The security SC assessment caught our eye because it is being conducted by a law firm, not a culture assessment specialist.  Maybe that’s because the subject is security-related, therefore sensitive, and this approach will ensure the report will never be made public.  It also ensures that the report will focus on the previously identified “bad apples” (who no longer work at the plant) and the agreed-upon ADR actions; the assessment will not raise any awkward management or systemic issues.


*  A. Cary, “Energy Northwest pays fine over Richland nuclear security,” Tri-City Herald (Jan. 5, 2015.)

**  A. Vegel (NRC) to M. Reddermann (Energy NW), Columbia Generating Station – NRC Security Inspection Report 05000397/2015405 and NRC Investigation Report No. 4-2014-009 (June 25, 2015).  ADAMS ML15176A599.  M. Dapas (NRC) to M. Reddermann (Energy NW), Confirmatory Order - NRC Security Inspection Report 05000397/2015407 AND NRC Investigation Report 4-2014-009 Columbia Generating Station (Sept. 28, 2015).  ADAMS ML15271A078.

Monday, January 4, 2016

How Top Management Decisions Shape Culture

A brief article* in the December 2015 The Atlantic magazine asks “What was VW thinking?” then reviews a few classic business cases to show how top management, often CEO, decisions can percolate down through an organization, sometimes with appalling results.  The author also describes a couple of mechanisms by which bad decision making can be institutionalized.  We’ll start with the cases.

Johnson & Johnson had a long-standing credo that outlined its responsibilities to those who used its products.  In 1979, the CEO reinforced the credo’s relevance to J&J’s operations.  When poisoned Tylenol showed up in stores, J&J did not hesitate to recall product, warn people against taking Tylenol and absorb a $100 million hit.  This is often cited as an example of a corporation doing the right thing. 

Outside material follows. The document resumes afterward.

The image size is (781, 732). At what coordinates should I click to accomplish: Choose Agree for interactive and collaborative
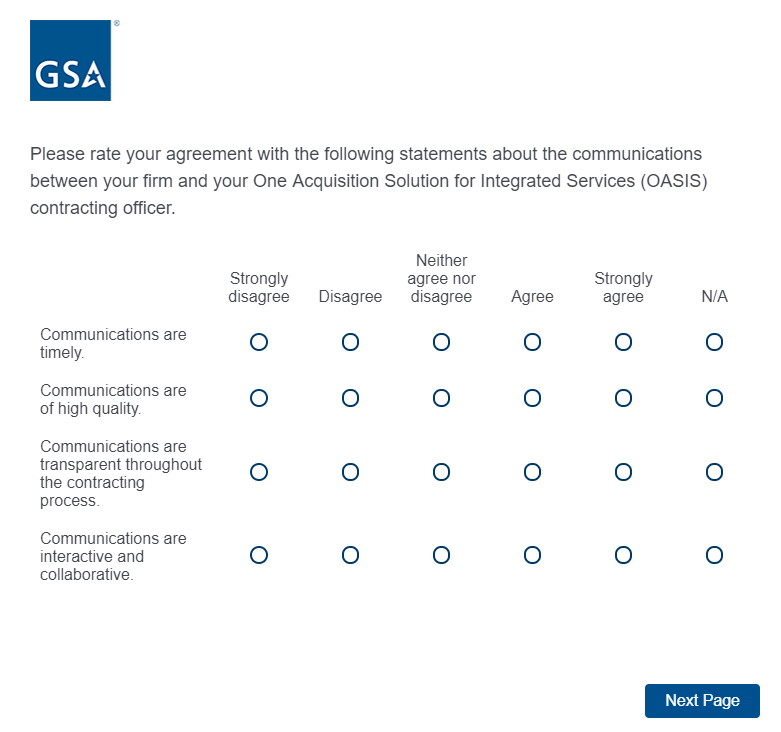click(532, 555)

B. F. Goodrich promised an Air Force contractor an aircraft brake that was ultralight and ultracheap.  The only problem was it didn’t work, in fact it melted.  Only by massively finagling the test procedures and falsifying test results did they get the brake qualified.  The Air Force discovered the truth when they reviewed the raw test data.  A Goodrich whistleblower announced his resignation over the incident but was quickly fired by the company.  

Ford President Lee Iacocca wanted the Pinto to be light, inexpensive and available in 25 months.  The gas tank’s position made the vehicle susceptible to fire when the car was rear-ended but repositioning the gas tank would have delayed the roll-out schedule.  Ford delayed addressing the problem, resulting in at least one costly lawsuit and bad publicity for the company.

With respect to institutional mechanisms, the author reviews Diane Vaughan’s normalization of deviance and how it led to the space shuttle Challenger disaster.  To promote efficiency, organizations adopt scripts that tell members how to handle various situations.  Scripts provide a rationale for decisions, which can sometimes be the wrong decisions.  In Vaughan’s view, scripts can “expand like an elastic waistband” to accommodate more and more deviation from standards or norms.  Scripts are important organizational culture artifacts.  We have often referred to Vaughan’s work on Safetymatters.

The author closes with a quote: “Culture starts at the top, . . . Employees will see through empty rhetoric and will emulate the nature of top-management decision making . . . ”  The speaker?  Andrew Fastow, Enron’s former CFO and former federal prison inmate.

Our Perspective

I used to use these cases when I was teaching ethics to business majors at a local university.  Students would say they would never do any of the bad stuff.  I said they probably would, especially once they had mortgages (today it’s student debt), families and career aspirations.  It’s hard to put up a fight when the organization has so accepted the script they actually believe they are doing the right thing.  And don’t even think about being a whistleblower unless you’ve got money set aside and a good lawyer lined up.

Bottom line: This is worth a quick read.  It illustrates the importance of senior management’s decisions as opposed to its sloganeering or other empty leadership behavior.


*  J. Useem, “What Was Volkswagen Thinking?  On the origins of corporate evil—and idiocy,”  The Atlantic (Dec. 2015), pp.26-28.